PROBLEM TO WORK ON: A single number is required: how many lines below include the string "agent".

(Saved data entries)
★ ★ ★ ★ ★

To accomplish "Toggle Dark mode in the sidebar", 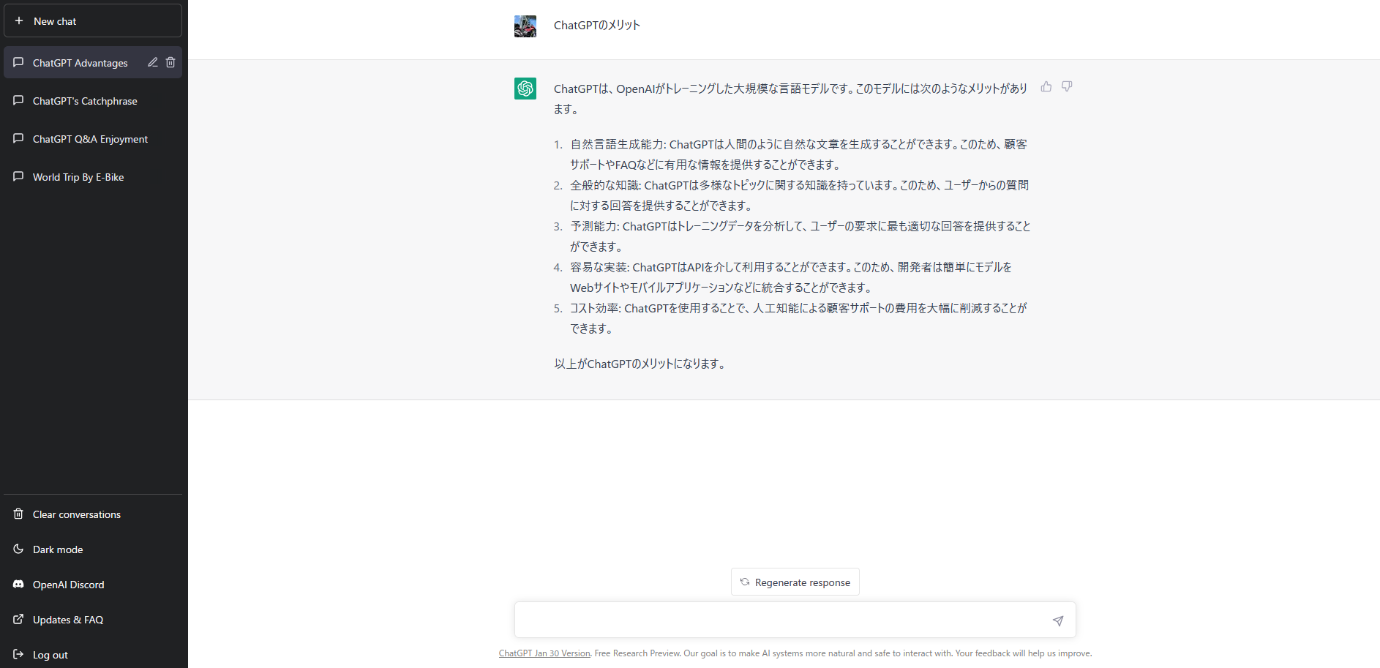I will (x=58, y=549).
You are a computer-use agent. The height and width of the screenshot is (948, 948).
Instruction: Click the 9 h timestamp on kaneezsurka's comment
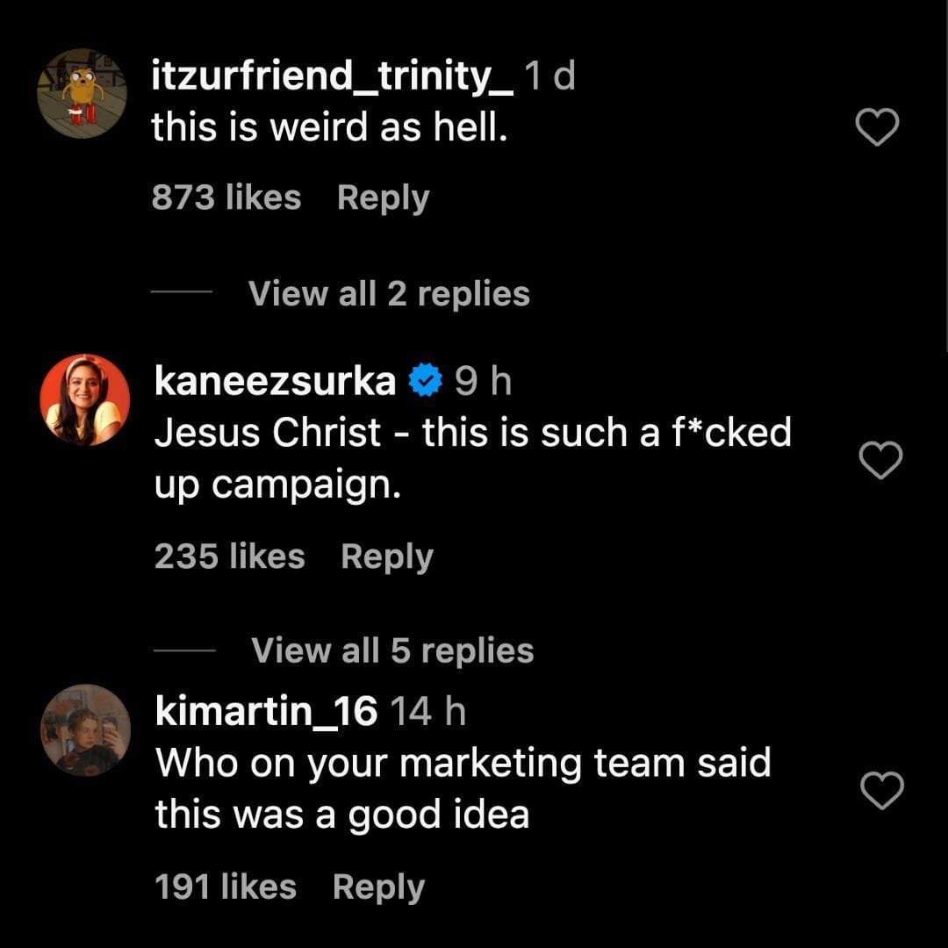[483, 381]
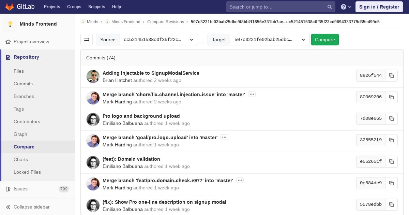Expand message of goal/pro-logo-upload merge commit

pos(224,138)
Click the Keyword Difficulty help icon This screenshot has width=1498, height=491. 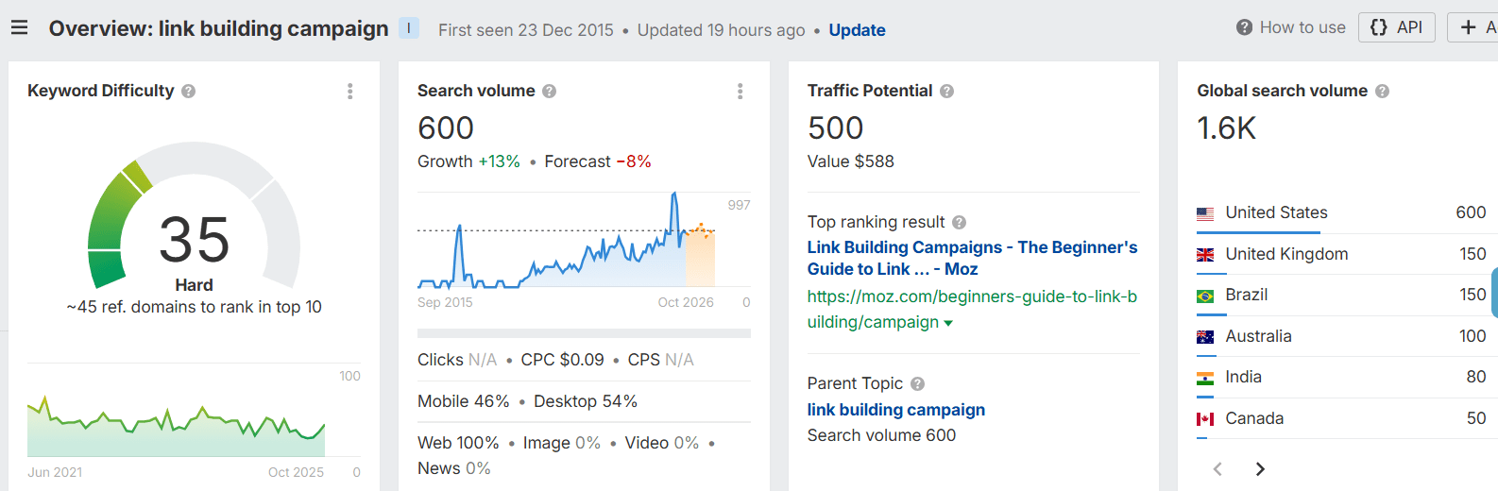pos(189,92)
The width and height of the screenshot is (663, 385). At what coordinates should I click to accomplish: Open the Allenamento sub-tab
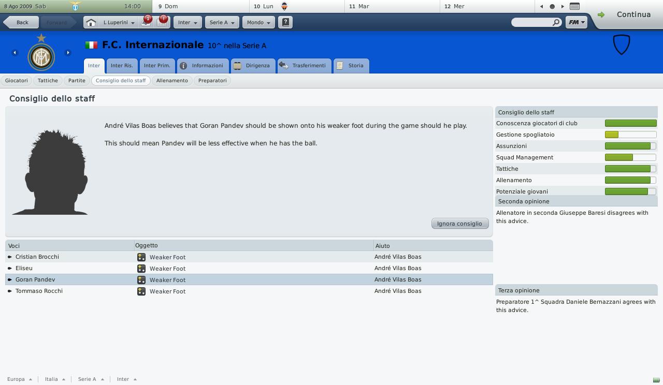click(x=172, y=81)
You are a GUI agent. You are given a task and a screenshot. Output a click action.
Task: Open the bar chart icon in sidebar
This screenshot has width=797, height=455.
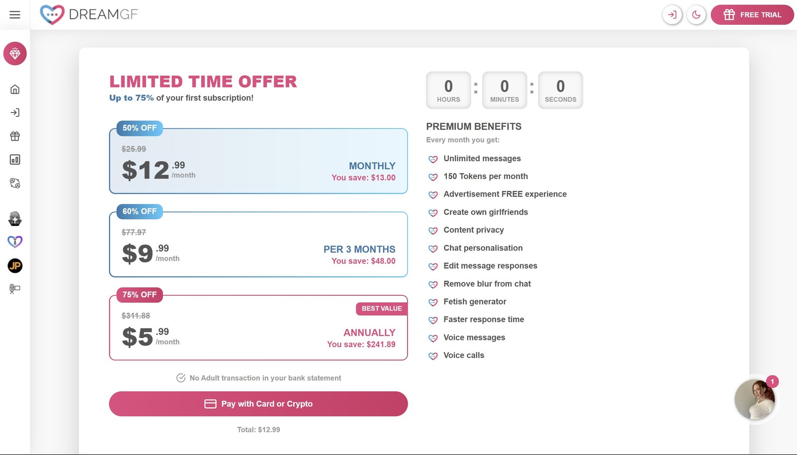coord(15,160)
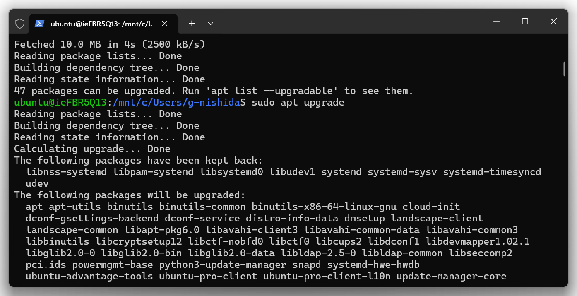Click the vertical scrollbar thumb

point(564,69)
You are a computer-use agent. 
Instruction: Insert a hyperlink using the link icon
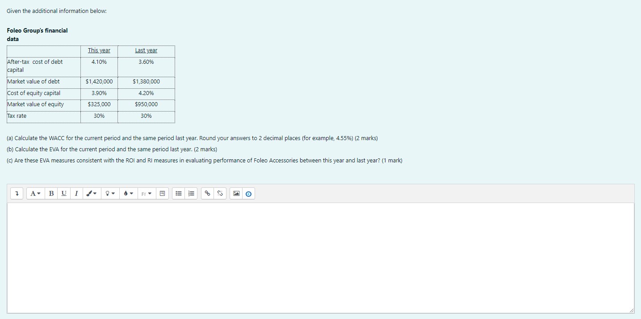(x=207, y=193)
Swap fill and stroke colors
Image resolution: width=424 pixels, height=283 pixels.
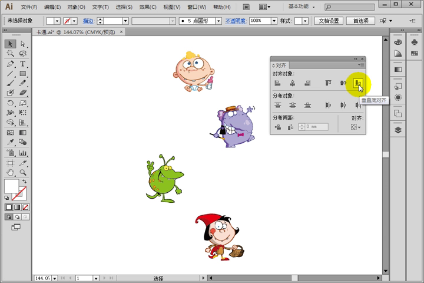24,182
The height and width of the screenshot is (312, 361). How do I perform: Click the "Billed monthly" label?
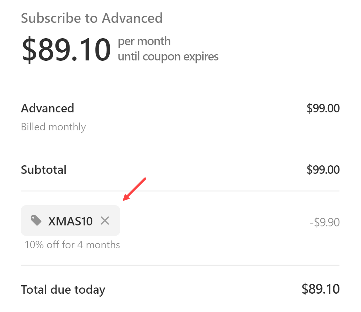(53, 127)
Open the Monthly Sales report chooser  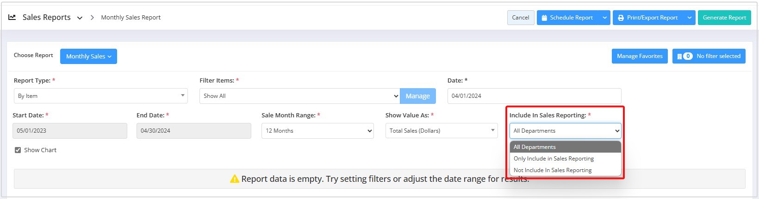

★ ★ ★ ★ ★

SOLVED EXERCISE: 3